I enquired if Solomon was coming to the game and Ian remarked that he wouldn’t be allowed. I wasn’t so sure about this. I once knew of a dog who had a season ticket at Scarborough back in their Football League days. I also see dogs aplenty at non league grounds. Why shouldn’t dogs be allowed entry to league games? I urged Ian to make a phone call and enquire. What did he have to lose? We went our separate ways now as Mark and I headed back to the supporters coach to take us the rest of the way to Brunton Park.
The concourse and stand at Carlisle United’s ground were sparsely populated tonight as expected. I didn’t have to queue for my bottle of water. I didn’t need to buy any sweets either, as I had a pocketful which I’d stocked up from Snackage Corner the night before. I have asked Lee to stop buying sweets because I simply cannot stop eating them. To be fair to him, he has started putting them on a high shelf when he goes out so I can’t reach them (I’ve tried).
I was delighted to see Solomon had made it into the ground (he’s not difficult to spot) and he was proudly sporting his Blackpool scarf. What a dog. Of course he did very well out of the wares from the refreshment kiosk and offered his thanks in his usual paw-aloft manner.
Oh the football wasn’t great, dear reader.
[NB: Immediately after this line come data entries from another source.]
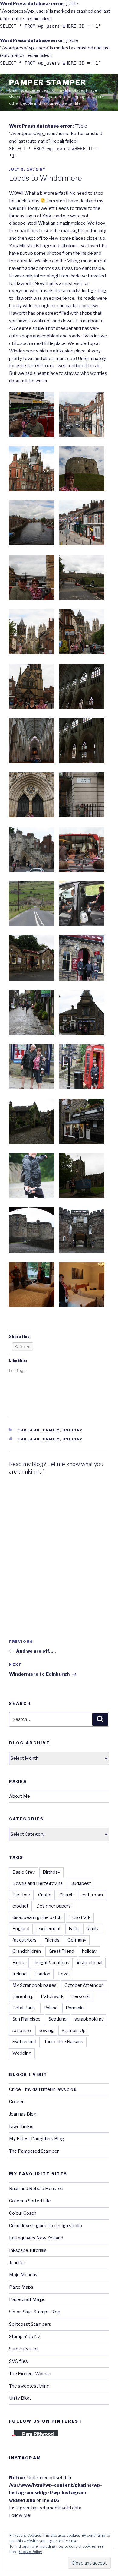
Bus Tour (21, 1895)
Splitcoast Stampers (30, 2324)
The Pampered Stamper (34, 2151)
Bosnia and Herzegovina (37, 1883)
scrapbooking (88, 2019)
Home (18, 1962)
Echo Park (79, 1917)
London (42, 1974)
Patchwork (52, 1996)
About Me (19, 1796)
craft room (92, 1895)
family (51, 1439)
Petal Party (24, 2008)
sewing (46, 2030)
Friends (52, 1940)
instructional (89, 1962)
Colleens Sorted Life (30, 2201)
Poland (51, 2008)
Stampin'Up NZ (25, 2336)
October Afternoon (84, 1985)
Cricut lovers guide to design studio (45, 2225)
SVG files (18, 2361)
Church (66, 1895)
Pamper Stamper (47, 82)
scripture (21, 2030)
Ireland (19, 1974)
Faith (74, 1928)
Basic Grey (23, 1872)
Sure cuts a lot (23, 2349)
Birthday (51, 1872)
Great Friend (61, 1951)
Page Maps (21, 2287)
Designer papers (53, 1906)
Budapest (80, 1883)
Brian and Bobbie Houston (36, 2188)
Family (51, 1430)
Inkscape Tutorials (28, 2250)
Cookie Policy (30, 2551)
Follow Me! (20, 2515)
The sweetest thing (29, 2386)
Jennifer (17, 2262)
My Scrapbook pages (34, 1985)
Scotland (57, 2019)
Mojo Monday (23, 2274)
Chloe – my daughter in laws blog (42, 2089)
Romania (75, 2008)
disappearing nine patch (36, 1917)
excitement (49, 1928)
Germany (76, 1940)
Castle (44, 1895)
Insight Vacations (51, 1962)
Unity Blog (20, 2398)
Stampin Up (74, 2030)
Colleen (17, 2101)
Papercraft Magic (27, 2299)
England (29, 1430)
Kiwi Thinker (21, 2126)
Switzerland (24, 2041)
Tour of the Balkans (63, 2041)
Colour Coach (22, 2213)
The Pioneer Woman (30, 2373)
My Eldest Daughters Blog (36, 2138)
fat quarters (24, 1940)
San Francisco (26, 2019)
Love (63, 1974)
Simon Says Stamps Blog (35, 2312)
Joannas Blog (23, 2114)
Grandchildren (26, 1951)
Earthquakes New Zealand (36, 2238)
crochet (20, 1906)
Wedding (21, 2053)
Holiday (72, 1430)
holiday (72, 1439)
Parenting (22, 1996)
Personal (80, 1996)
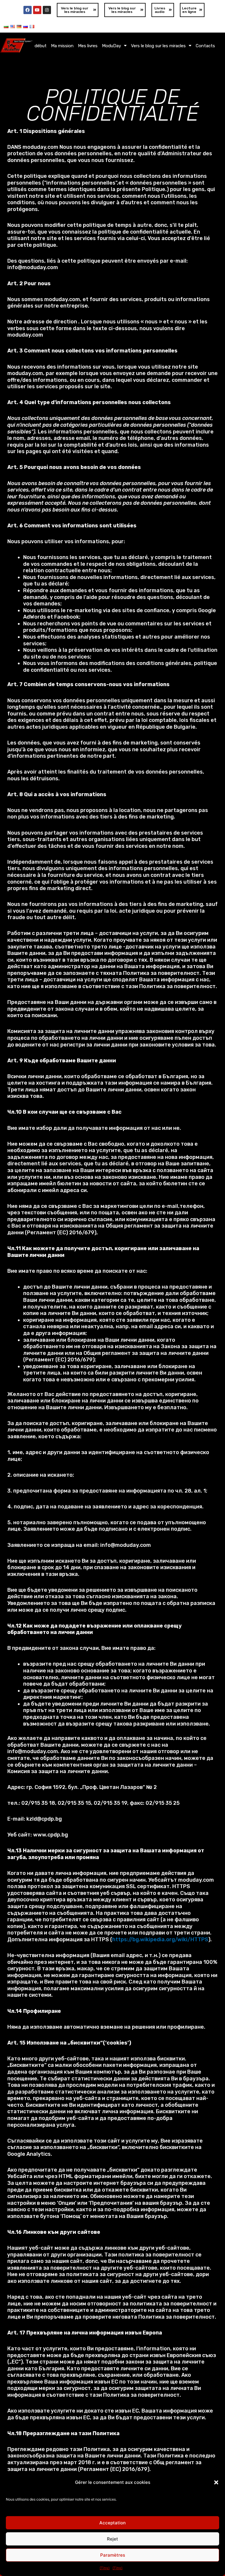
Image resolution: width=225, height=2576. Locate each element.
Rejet (112, 2539)
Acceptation (112, 2523)
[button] (216, 2482)
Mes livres (88, 45)
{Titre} (105, 2568)
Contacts (205, 45)
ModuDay (111, 45)
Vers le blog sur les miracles (158, 45)
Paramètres (112, 2555)
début (41, 45)
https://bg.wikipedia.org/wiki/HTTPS (160, 1939)
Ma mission (62, 45)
As is so often the case in these crappy cup competitions, it reached the stage whereby I frankly didn’t care who scored, as long as I didn’t have to endure a minute longer of football that I had to. Because draws aren’t allowed in the leasing.com trophy – penalties would ensue if the scores were level after 90 minutes. And let’s face it we all just want to go home ASAP if the match is terrible – never more so than midweek away from home when you have to get up for work the next morning. So when Carlisle got the winner, frankly I wasn’t bothered. I just wanted to go home.
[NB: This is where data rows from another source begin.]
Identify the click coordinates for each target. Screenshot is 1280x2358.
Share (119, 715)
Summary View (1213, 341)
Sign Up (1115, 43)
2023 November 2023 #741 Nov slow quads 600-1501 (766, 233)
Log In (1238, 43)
The coach journey home was of course twice as long as the trip up through the stunning Lake District. I tried to catch up on Corrie to pass the time, only to find it hadn’t been on for a week (I’m guessing owing to the football). I wasn’t in the mood for reading. And I’d forgotten I had this blog to write. So I spent the entire journey watching the clock. Tick tock. Tick tock.
Shortly before landing back in Blackpool, Lee had uploaded the video of tonight’s trip. I’d been sending him footage of all my adventures and he had been busy editing while I was at the match. This teamwork of course means that the video can be uploaded much quicker – even quicker than I can get home from the match in this case. Here’s the video, featuring Solomon as the star of the show:
Yay for a Saturday off! I might just relish a little break from the football because it’s not proving too much fun in itself at the moment. Perhaps clearing out the garage will prove more rewarding… That said, I’ll probably end up taking in a game somewhere (Chase v Clee or an FA Cup Q4 tie somewhere…hmm…) because this is the life I was born to live. I tried living without football for a few years and I had a breakdown so I know I’m stuck with my lot. However rubbish the football is, the alternative (no football) is far worse. But it is hard work being a football fan sometimes. I’ll have forgotten all about it on Saturday, though, and be buzzing to take in another game, don’t you just know it? More adventures to follow, folks – you can be sure of that! UTMP.